Abbildung 3.17 zeigt ein Energiespektrum für monochromatische Röntgenstrahlung von 82 keV, das im Experiment mit dem CdTe-Detektor unter einem Winkel von 160° aufge-zeichnet wurde (gelb) und die entsprechende Simulation mit Geant4 (grün), normiert auf die gleiche Anzahl einfallender Photonen. Da die Anregung mit einer Photonenenergie wenig oberhalb der K-Absorptionskante von Gold erfolgte, treten hier insbesondere die Fluoreszenz-linien sehr deutlich in Erscheinung. Alle dominanten K-FluoreszenzFluoreszenz-linien stimmen in

Simulation und Messung überein, und auch die Überlagerung der verschiedenen Escape-Linien wird in der Simulation richtig und entsprechend energieaufgelöst wiedergegeben sowie die drei L-Fluoreszenzlinien (Lα, Lβ und Lγ) im unteren Energiebereich.

Abbildung 3.17: Ergebnis eines Streuexperiments mit monochromatischer Röntgenstrahlung von 82 keV an einer 500 µm dicken Goldfolie ohne (gelb) und mit (rot) Verwendung der Rise-Time-Discriminator-Funktion des CdTe-Detektors sowie eine Simulation mit Geant4 (grün); die Energiespektren wurden unter einem Winkel von 160° gegenüber der einfallenden Strahlung aufgenommen.
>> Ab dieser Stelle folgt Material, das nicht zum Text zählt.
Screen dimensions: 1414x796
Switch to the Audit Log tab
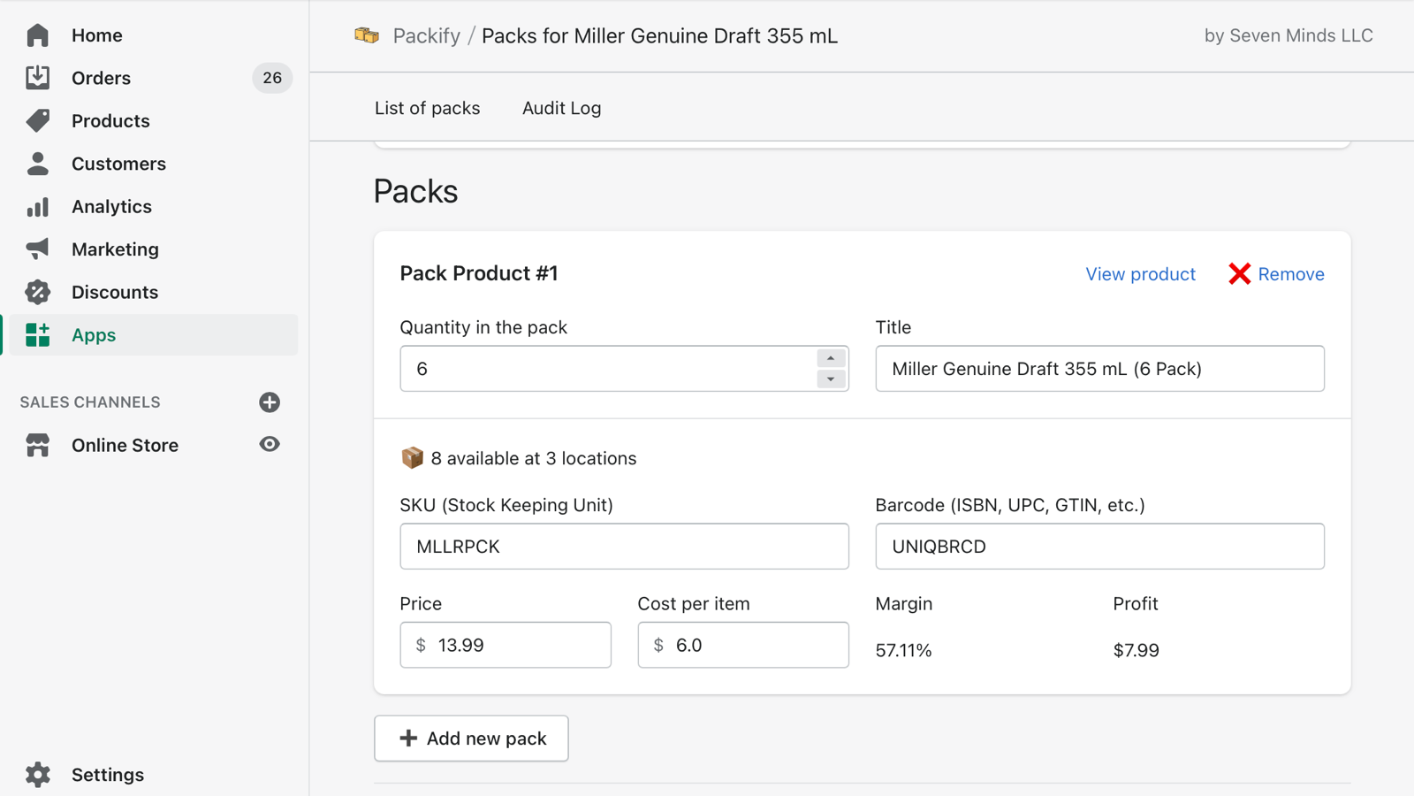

Obwohl die K-Fluoreszenzlinien des Energiespektrums, das im Experiment zur Absolut-messung mit dem CdTe-Detektor ohne Verwendung der Rise Time Discriminator (RTD)-Funktion (Abschnitt 3.2.5) aufgezeichnet wurde, durch den niederenergetischen Ausläufer (Tailing) sehr stark verzerrt erscheinen, stimmen die Integrale über die jeweiligen Peaks in Messung und Simulation gut überein. Durch die Verwendung der RTD-Funktion kann die Form der Linien optimiert und dabei der relative Anteil des Tailings deutlich reduziert werden, was allerdings zur Folge hat, dass ein Anteil der durch hochenergetische Photonen erzeugten Pulse aufgrund der reduzierten Totzeit nicht registriert wird und somit eine Absolutmessung unmöglich wird. Durch Multiplikation des Spektrums mit einer energieabhängigen Korrektur-funktion können diese Verluste korrigiert werden und die gleiche Gesamtanzahl von Pulsen erreicht werden (Abbildung 3.17, rot) wie bei der Messung mit dem CdTe-Detektor ohne RTD-Funktion (gelb).